Records from a collection

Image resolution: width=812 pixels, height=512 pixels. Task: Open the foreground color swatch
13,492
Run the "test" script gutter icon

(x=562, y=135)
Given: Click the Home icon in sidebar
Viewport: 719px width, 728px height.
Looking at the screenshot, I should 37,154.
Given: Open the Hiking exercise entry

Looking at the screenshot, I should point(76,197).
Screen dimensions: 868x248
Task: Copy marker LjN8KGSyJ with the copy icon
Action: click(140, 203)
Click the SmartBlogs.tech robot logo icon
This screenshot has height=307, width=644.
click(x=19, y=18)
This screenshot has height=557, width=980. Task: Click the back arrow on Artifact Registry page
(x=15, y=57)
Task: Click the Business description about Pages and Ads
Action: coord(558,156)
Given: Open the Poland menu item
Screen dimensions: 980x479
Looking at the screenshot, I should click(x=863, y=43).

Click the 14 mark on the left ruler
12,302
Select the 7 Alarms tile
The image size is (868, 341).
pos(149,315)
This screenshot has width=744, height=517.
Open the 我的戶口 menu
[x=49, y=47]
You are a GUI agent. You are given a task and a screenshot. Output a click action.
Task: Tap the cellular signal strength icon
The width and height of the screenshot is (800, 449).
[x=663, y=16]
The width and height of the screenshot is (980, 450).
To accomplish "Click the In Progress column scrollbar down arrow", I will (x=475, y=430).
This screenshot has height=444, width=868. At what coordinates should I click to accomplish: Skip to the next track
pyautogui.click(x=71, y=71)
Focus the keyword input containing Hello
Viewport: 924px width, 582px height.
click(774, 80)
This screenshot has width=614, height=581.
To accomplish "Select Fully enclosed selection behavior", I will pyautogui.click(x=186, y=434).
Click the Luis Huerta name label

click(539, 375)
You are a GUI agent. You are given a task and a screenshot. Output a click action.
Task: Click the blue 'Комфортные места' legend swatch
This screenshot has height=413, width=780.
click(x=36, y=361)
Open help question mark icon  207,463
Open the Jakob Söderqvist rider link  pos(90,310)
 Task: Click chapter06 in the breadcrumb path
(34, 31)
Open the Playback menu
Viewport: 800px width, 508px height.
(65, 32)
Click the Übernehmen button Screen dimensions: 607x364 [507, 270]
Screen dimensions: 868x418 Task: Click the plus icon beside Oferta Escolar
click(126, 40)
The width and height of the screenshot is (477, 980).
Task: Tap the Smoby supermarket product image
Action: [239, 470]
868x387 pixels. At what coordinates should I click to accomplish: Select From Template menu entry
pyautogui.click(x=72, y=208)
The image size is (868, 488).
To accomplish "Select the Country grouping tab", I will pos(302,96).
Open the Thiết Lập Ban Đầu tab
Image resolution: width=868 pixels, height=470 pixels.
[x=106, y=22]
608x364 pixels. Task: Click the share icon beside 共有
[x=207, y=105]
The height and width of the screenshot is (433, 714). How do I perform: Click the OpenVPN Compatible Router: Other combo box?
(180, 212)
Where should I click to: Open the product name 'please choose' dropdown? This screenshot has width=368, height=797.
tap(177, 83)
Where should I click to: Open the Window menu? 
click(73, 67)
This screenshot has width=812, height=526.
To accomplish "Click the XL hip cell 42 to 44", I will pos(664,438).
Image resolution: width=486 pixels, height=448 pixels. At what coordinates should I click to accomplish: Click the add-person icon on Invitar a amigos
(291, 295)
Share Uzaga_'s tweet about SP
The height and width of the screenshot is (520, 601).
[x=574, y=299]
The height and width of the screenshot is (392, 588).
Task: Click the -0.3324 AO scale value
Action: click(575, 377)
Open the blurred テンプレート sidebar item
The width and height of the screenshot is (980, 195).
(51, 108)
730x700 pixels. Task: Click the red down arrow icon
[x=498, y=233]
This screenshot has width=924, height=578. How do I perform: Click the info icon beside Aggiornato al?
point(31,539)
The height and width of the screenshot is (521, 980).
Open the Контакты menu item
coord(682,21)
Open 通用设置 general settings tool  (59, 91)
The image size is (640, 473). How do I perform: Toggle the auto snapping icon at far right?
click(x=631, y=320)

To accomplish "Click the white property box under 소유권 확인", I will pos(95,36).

■ Exercise:
All lines from the one containing "The image size is (640, 473)." through the last line of the data must be set down exactly. No other lines belong in the answer.

■ Output:
The image size is (640, 473). How do I perform: Toggle the auto snapping icon at far right?
click(x=631, y=320)

To accomplish "Click the white property box under 소유권 확인", I will pos(95,36).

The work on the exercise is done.